Fortunately, the open source community is democratising large scale data analysis rapidly, and I am lucky enough to work at a company making contributions in this space. In my talk at All Things Open this year, I’ll introduce Riak TS, a key-value database optimized to store and retrieve time series data for massive data sets, and demonstrate how to use it in conjunction with three other open source tools—Python, Pandas, and Jupyter—to build a completely open source time series analysis platform. And it doesn’t take all that long.

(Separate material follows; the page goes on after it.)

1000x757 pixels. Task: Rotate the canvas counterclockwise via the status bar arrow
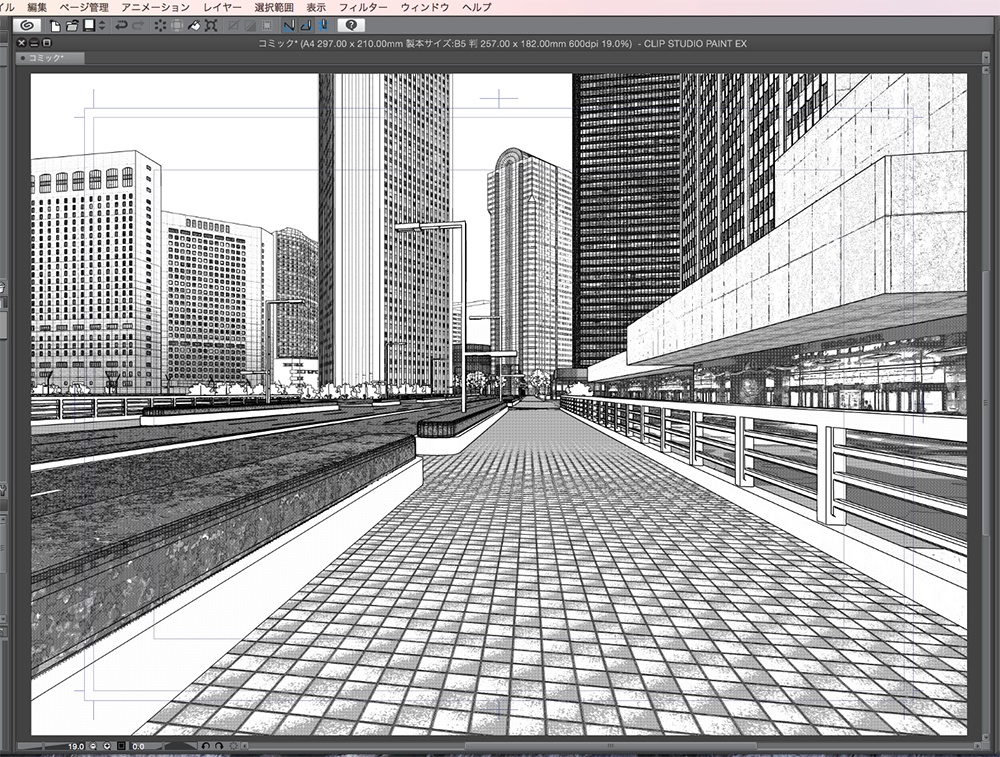(207, 747)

The basics you need to know to get started with Riak TS:​

  • Installation: where to get Riak TS, how to install it, and how to scale it up as the size of your data problem grows
  • How to get started interacting with Riak TS using the built in riak-shell and Python using the Riak Python Client
  • How to create a new table in Riak TS and verify that it was created
  • How to query Riak TS using both the riak-shell and Python

During my talk, I’ll load over 350,000 records from the Bay Area Bike Share open data set to demonstrate how fast Riak TS is at both reading and writing data. I’ll use the Python Data Analysis Library and Jupyter (two open source tools that every Python programmers should know) to:

  • Query Riak TS
  • Convert a Riak TS resultset into a Pandas DataFrame
  • Demonstrate some of the built in data analysis features of Pandas
  • Use the matplotlib library to demonstrate how to create data visualizations

Riak TS is a particularly exciting addition to the open source world of databases for a couple of reasons. One, you’d be hard pressed to find a time series database that can scale from one to over 100 nodes on commodity hardware with so little effort in the ops department. And two, Riak TS automatically handles the distribution of data around your cluster of nodes, replicates your data three times to ensure high availability, and has a host of automated features that are designed specifically to maximize uptime. 

For developing applications on top of Riak TS using Java, Python, Ruby, GO, Node.js, PHP, .Net, or Erlang, one of the coolest features is Riak TS’s use of ANSI compliant SQL. Using SQL makes Riak TS accessible to a wide range of developers and, importantly, business data analysts.

If you are feeling particularly motivated to start analyzing time series data, you can grab all of my example code from GitHub.